Patients as Customers - through marriage, death, and car theft

When I'm frustrated by mistreatment in a retail purchase transaction, I usually state, calmly, that "I'm just trying to be a customer." Mistreatment to me is when staff (or owner) does not seem to value me as a customer and potential referrer to others. I am a number - just one more transaction to fill their coffers or make the time pass. We all experience this at times - but I am getting an ongoing dose at my optometrist's office.

It can be neglect, as well. Never follow up with me.

Before the middle of June I went into an optometrist's office for a new contact lens prescription. To this day, I am still waiting for it. When I was first there, I received a trial pair of contacts. I really liked the doctor, although he did not introduce himself as a doctor to me, just as, "Matt". I thought, perhaps this is the new way of patient relations - be their friend. He was not obviously different than others in the office - no white lab coat, no name badge - nothing. I asked him if he WAS the doctor, to which he looked puzzled, as if I should have figured it out - and said, "yes".

I got my trial contacts, and Matt (or is it, Dr. Matt) helped me learn an easier way to take my lenses out - which I'd had trouble with for some time. So I left that day pretty happy.

There was a delay getting back into the office because of my wedding, then family death, but I did get back in and a woman helped me this time. She also did not introduce herself to me as a doctor (is it me, or would you like some assurance before someone tells you things and maneuvers around and about your eyes?) I think I've pieced together that this is a husband and wife practice. Obviously they have the same policy about not revealing who they are to patients - or they mistakenly assume that I should KNOW who they are.

I was told my lenses did not fit right, and they would order another pair. I am still waiting for that pair.

When I had the good fortune to drop in when Matt could visibly see my frustration, I told him that I had been through a wedding, a family death, a stolen car and even since the vandalized car was recovered, and nearly repaired before anyone can correctly offer me a prescription for my eyes. Should I just stick to glasses, or how about Lasik?

I've been into the office three more times since, and have called in on four occasions. Rarely am I acknowledged with, "oh, yes, I remember you" or "yes, sorry about this - we are working on it" - it is always as if I'm explaining it again for the first time. I am a number in a busy busy office - which is located inside a much larger business.

It seems to me that this is a perfect example of not being understood as a customer. Patients ARE customers - I can take my business anywhere else - and in a case like this, I don't feel they would notice or care. But somehow, when I first met Matt, I did feel that he cares about patients. If this is true, then Matt needs to know that his practice does not reflect his intention to all.

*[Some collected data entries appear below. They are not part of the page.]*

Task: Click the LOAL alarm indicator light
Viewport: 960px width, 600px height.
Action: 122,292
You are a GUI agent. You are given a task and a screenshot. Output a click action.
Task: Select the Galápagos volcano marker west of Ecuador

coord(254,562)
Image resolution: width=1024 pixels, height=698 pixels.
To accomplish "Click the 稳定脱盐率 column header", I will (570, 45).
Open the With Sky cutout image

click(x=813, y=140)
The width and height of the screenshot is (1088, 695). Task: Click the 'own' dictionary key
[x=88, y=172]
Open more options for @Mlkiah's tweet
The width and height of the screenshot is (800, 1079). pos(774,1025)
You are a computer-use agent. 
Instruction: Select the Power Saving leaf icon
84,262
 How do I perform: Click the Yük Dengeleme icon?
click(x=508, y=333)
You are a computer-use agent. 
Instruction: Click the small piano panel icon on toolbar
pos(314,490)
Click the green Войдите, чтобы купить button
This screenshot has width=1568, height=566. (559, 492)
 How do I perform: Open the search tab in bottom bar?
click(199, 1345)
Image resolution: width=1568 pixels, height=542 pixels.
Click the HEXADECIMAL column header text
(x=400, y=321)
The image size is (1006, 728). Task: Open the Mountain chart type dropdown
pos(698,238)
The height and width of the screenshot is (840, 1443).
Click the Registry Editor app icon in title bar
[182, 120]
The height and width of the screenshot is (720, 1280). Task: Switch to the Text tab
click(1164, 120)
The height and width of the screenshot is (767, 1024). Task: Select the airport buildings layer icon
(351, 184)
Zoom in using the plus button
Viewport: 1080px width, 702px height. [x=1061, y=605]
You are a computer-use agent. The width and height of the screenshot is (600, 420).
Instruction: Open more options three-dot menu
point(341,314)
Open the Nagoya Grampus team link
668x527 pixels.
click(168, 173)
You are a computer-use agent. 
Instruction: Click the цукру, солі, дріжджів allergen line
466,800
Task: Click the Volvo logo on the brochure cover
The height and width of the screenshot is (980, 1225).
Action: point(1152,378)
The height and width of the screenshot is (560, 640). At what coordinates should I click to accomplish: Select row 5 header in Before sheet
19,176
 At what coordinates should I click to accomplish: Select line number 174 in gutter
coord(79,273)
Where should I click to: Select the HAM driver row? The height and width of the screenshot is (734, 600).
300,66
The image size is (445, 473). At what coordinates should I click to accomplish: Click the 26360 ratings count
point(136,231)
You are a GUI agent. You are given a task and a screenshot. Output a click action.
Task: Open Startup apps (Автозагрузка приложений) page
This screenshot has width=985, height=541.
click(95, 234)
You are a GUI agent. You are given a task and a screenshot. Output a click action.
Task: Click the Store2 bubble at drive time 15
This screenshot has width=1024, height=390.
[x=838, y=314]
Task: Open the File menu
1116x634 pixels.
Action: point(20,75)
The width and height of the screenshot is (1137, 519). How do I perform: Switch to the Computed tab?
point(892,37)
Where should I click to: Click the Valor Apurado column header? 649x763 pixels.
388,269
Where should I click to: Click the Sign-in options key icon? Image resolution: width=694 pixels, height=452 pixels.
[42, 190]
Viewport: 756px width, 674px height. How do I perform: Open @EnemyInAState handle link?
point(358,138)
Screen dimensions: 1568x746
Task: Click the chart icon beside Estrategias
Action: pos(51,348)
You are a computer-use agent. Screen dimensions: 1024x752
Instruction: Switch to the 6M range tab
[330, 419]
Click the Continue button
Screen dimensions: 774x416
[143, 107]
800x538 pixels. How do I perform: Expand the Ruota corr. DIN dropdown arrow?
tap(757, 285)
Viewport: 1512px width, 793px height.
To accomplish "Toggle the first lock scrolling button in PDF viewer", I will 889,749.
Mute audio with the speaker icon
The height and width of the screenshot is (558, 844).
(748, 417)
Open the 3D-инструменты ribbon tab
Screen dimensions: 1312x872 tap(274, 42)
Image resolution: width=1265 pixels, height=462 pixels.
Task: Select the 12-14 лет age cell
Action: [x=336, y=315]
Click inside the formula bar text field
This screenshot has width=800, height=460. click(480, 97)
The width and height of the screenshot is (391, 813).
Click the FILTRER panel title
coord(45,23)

What would I have liked? How about an unsolicited phone call saying, "I just wanted to let you know that we are working on this and have not forgotten you" - or a handwritten note - two sentences would be fine! Just let me know that you care. Let me know that you value my business - because if you don't, then I don't want to be your patient.

Perhaps this could be a manifesto for all patients? All I know is that I've lost patience!